I have an EKS cluster running with Karpenter provisioning. Everything worked as expected, but when I used AWS FIS to simulate spot instances interruption, I faced a weird behavior - new nodes provisioned, but half of the new nodes were stuck in not ready forever.
As you see in the below picture, 3 in 6 nodes are stuck in NotReady status, even using the same launch template, and worked fine in normal scaling, deprovisioning cases (like manual terminate ec2 spot instances, scale up and down pod). When I had 2 new nodes provisioned, then 1 of them got stuck.
Here is my Provisioner
apiVersion: karpenter.sh/v1alpha5
kind: Provisioner
metadata:
name: default
spec:
providerRef:
name: default
tags:
karpenter.sh/discovery: finpath-dev
labels:
billing-team: my-team
annotations:
example.com/owner: "my-team"
requirements:
- key: kubernetes.io/os
operator: In
values: ["linux"]
- key: "node.kubernetes.io/instance-type"
operator: In
values: ["t3.small", "t3a.small", "t3.medium", "t3a.medium" ]
# values: ["t3.medium", "t3a.medium" ]
- key: "kubernetes.io/arch"
operator: In
values: ["amd64"]
- key: "karpenter.sh/capacity-type"
operator: In
values: ["spot", "on-demand"]
limits:
resources:
cpu: "100"
memory: 100Gi
consolidation:
enabled: true
ttlSecondsUntilExpired: 10800 # 3 hours
weight: 10
And one weird thing is my launch template include userdata that add my ssh public key to node then I can ssh later, but it worked (can ssh to node) only for nodes that ready, and the nodes are in NotReady status were not (Even ec2 state is running - I got Permission denied (publickey,gssapi-keyex,gssapi-with-mic))
Does anyone have any suggestions.

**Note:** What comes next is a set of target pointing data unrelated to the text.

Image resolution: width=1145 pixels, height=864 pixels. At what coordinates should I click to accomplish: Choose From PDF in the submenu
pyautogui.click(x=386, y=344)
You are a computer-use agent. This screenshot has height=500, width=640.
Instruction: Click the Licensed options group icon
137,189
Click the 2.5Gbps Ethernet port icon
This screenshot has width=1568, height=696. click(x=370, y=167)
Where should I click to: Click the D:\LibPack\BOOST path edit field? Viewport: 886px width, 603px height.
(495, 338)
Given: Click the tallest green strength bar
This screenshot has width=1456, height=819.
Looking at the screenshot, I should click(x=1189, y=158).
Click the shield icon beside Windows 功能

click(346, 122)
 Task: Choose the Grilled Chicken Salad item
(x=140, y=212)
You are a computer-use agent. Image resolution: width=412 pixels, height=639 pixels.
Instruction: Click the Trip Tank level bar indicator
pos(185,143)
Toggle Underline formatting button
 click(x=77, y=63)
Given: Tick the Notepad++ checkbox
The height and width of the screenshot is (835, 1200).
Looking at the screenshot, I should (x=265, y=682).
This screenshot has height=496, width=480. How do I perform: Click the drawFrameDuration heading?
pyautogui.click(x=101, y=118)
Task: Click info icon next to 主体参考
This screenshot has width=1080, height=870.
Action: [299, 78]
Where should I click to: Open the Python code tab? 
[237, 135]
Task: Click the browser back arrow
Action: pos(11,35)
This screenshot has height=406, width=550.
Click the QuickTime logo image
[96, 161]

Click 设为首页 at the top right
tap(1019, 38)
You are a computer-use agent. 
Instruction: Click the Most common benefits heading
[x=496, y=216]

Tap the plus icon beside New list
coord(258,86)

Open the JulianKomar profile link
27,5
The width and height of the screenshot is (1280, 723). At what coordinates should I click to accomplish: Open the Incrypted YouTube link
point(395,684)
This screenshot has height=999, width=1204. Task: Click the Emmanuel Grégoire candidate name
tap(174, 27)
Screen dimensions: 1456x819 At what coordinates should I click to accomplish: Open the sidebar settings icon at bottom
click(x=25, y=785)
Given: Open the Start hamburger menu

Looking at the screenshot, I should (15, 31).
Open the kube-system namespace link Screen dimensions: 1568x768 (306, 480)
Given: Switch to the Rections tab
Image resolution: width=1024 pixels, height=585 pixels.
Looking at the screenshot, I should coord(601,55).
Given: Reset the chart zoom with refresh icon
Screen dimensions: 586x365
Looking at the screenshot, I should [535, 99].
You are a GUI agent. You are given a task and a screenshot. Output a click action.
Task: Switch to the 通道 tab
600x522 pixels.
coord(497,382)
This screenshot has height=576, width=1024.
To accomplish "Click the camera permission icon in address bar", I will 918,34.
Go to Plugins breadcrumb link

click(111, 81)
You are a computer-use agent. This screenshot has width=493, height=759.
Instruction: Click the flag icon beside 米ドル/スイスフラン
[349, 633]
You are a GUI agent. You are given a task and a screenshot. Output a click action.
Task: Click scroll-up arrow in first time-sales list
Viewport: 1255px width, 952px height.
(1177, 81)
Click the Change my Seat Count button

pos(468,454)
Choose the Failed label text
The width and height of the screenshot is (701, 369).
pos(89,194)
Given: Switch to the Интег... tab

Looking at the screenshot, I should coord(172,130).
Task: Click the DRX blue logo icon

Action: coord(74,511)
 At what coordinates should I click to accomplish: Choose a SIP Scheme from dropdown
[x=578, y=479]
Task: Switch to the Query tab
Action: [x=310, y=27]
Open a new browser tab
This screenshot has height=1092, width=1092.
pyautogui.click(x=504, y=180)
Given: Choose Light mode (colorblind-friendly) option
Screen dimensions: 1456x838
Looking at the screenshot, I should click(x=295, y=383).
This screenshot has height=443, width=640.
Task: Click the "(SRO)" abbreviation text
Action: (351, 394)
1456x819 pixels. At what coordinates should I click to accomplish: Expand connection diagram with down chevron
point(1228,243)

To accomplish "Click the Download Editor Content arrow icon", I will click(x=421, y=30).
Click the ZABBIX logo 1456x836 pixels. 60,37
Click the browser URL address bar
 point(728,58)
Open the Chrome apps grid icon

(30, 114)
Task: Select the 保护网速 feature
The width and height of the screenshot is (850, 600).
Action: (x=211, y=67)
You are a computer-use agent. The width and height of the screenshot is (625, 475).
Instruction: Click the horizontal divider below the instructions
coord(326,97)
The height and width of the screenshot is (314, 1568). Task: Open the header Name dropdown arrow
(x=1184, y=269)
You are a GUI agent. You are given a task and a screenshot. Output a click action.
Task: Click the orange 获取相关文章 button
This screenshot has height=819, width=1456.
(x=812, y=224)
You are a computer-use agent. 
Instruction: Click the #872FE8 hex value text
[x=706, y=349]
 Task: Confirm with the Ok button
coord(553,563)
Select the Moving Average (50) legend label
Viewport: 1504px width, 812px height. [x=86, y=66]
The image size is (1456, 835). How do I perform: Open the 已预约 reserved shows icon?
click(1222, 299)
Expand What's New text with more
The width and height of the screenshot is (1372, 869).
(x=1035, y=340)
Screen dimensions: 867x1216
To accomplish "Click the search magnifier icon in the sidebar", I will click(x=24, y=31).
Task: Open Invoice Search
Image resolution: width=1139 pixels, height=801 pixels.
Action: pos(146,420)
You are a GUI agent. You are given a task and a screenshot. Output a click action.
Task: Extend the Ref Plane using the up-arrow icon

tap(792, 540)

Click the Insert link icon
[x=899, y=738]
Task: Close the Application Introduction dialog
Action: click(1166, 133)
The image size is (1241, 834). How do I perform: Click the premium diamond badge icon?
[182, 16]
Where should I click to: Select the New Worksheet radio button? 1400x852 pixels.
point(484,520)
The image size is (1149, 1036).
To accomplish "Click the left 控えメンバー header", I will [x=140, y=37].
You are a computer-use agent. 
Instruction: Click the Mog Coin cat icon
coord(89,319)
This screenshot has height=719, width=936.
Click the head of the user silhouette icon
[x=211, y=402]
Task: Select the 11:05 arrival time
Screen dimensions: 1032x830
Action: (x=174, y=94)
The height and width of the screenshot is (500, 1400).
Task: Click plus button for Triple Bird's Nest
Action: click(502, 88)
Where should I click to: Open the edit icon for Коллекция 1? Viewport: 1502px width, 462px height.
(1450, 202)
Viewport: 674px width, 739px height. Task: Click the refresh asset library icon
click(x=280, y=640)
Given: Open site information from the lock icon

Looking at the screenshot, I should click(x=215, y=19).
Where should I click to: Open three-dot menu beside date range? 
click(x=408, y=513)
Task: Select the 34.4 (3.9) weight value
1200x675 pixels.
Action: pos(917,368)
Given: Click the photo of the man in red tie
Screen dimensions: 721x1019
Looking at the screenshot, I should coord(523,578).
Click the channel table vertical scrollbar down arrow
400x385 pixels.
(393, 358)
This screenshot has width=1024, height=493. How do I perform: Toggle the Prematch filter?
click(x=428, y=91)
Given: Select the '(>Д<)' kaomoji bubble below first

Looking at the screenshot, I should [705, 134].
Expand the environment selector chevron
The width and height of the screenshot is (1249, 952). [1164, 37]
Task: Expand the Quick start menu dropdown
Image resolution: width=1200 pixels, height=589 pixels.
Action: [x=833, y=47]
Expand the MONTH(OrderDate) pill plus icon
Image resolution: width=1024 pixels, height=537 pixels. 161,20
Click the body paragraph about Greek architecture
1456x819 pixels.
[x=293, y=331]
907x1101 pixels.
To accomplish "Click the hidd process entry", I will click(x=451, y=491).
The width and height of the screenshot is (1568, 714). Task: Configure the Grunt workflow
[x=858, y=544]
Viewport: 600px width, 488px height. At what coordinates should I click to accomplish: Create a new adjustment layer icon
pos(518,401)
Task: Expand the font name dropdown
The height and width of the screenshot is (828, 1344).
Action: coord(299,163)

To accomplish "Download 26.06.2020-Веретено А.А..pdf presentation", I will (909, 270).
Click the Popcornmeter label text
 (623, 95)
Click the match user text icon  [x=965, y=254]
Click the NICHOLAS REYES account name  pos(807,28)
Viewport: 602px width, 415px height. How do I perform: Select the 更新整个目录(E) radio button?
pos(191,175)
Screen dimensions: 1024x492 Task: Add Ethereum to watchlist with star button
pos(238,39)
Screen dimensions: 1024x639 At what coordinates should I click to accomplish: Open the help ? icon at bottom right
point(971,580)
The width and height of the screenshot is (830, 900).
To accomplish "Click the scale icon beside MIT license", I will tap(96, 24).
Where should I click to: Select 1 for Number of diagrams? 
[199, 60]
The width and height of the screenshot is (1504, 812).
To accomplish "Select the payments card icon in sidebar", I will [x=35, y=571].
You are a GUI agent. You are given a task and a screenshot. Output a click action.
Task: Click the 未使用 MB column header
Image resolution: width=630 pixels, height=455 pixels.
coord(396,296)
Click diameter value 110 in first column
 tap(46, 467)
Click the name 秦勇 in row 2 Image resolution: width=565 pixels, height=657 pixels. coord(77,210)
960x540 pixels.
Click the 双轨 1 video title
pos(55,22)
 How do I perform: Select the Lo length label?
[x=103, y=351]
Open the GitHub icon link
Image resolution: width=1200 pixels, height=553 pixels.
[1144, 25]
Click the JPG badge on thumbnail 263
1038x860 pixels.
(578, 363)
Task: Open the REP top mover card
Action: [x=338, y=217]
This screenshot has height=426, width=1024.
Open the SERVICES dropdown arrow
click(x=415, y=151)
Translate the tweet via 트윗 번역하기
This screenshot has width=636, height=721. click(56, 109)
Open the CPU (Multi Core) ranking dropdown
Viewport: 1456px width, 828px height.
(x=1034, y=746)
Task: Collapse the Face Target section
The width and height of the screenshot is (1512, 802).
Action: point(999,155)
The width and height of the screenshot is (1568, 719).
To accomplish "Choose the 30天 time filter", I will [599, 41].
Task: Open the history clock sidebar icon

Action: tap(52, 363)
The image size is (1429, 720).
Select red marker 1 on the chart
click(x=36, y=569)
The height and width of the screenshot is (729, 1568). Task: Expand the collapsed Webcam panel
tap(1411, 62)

Thank you in advance!
FIXED
After half of the day, I figured it out by waiting for the instances up in 5 minutes, and ssh again. Then I saw the error in kubelet log (journalctl -u kubelet) that indicate kubelet can not list instances ("error listing AWS instances: "RequestError: send request failed caused by: Post ec2.us-west-2.amazonaws.com: dial tcp 54.240.249.157:443: i/o timeout"). That was my stupid setup when some of my new nodes provisioned in a public subnet, but they don't have any public IP, so I removed the public subnet from karpenter selector subnet.